Deepfake apps

Category : Technology/Innovations

Unlocking Word Meanings

Read the following words/expressions found in today’s article.

  1. blur / blɜr / (v.) – to make the difference between two things unclear or difficult to determine

    The movie blurs the line between reality and fantasy.

  2. grin / grɪn / (v.) – to smile broadly because one is entertained, pleased, etc.

    Look at Dan grinning! What made him so happy?

  3. hit or miss / hɪt ɔr mɪs / (adj.) – sometimes successful and sometimes not

    Her new TV show is hit or miss. Some episodes are good, but others are kind of boring.

  4. trace / treɪs / (v.) – to find the cause, beginning, or origin of something

    The scientists created a DNA testing program that allows people to trace their ancestors.

  5. creepy / ˈkri pi / (adj.) – causing fear or nervousness

    I couldn’t sleep at all last night because I watched a creepy movie before bed.


Read the text below.

Around 2018, we all heard about deepfakes and how the face-swapping technology was blurring the lines of reality. But deepfakes can also be fun. Dozens of apps in your app store promise to put your face onto an animated GIF or video. Here are some of the best: Reface, Wombo and MyHeritage.

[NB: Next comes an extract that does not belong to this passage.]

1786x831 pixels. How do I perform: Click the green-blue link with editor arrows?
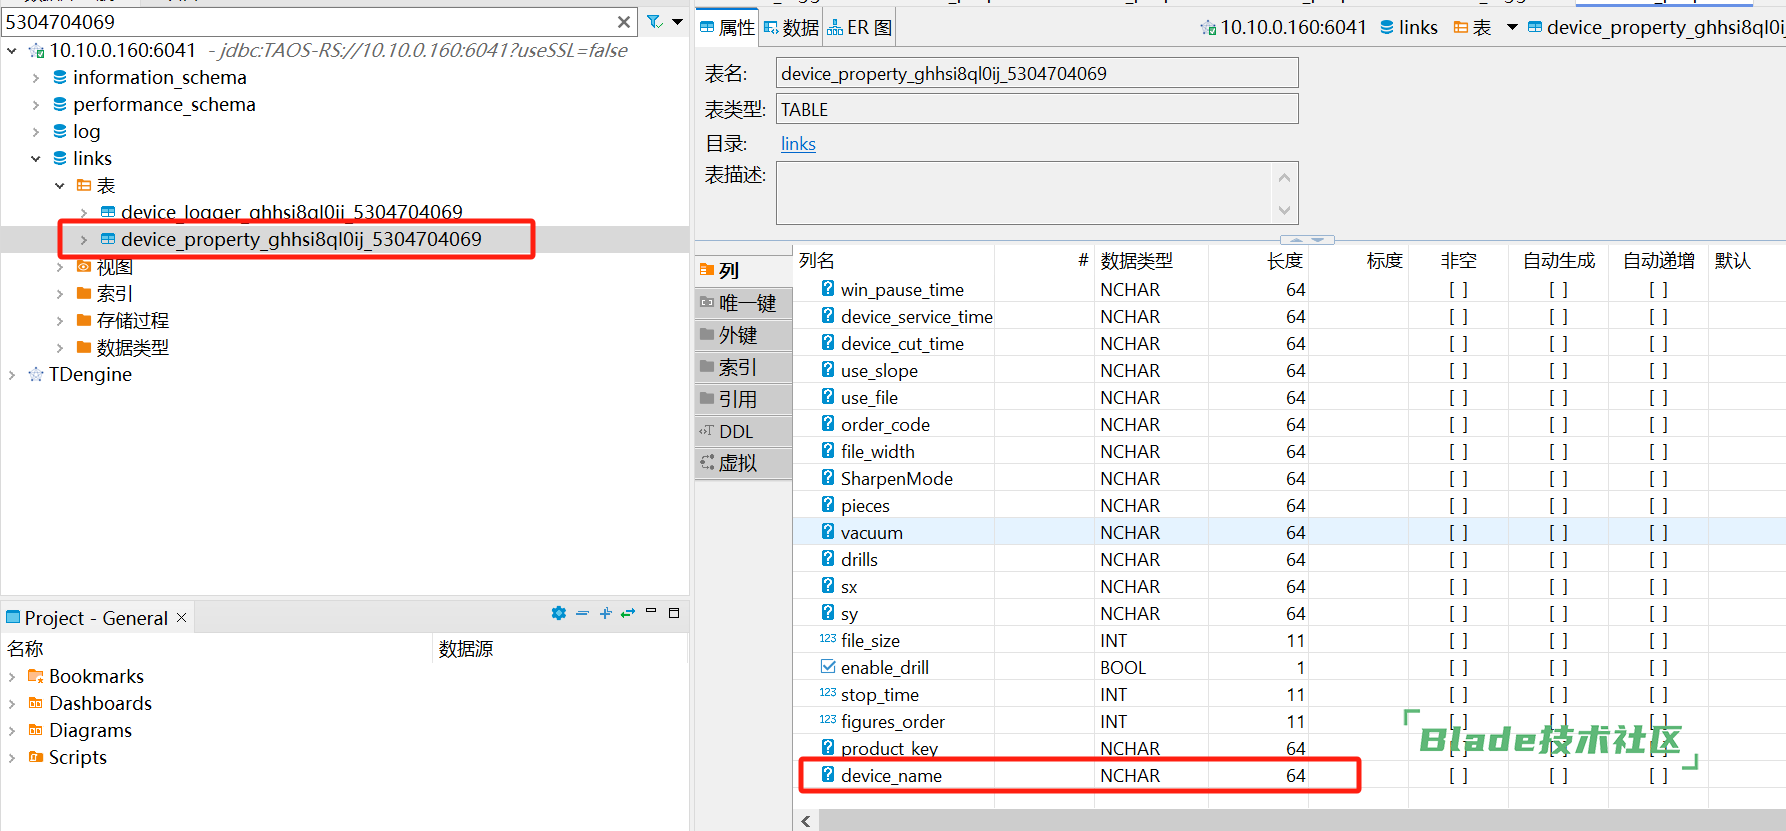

Reface was released in February last year and has been wildly popular. The app lets you easily swap your face into videos and GIFs. Using it is as easy as taking a selfie. The app recognizes facial expressions, so even if you’re grinning, it will guess what your neutral face looks like.

Then you choose a short video or GIF. Wait a few seconds, and you’ll see your face on SpiderMan, Bruce Lee or Kate Winslet in that scene from Titanic — Reface has a library of hundreds of short clips. The end result can be hit or miss — a lot depends on your face shape — but the hits are surprisingly lifelike.

Wombo does a similar thing, but for short clips from a small selection of pop songs. Somehow, it’s more addictive — maybe because the songs are so catchy.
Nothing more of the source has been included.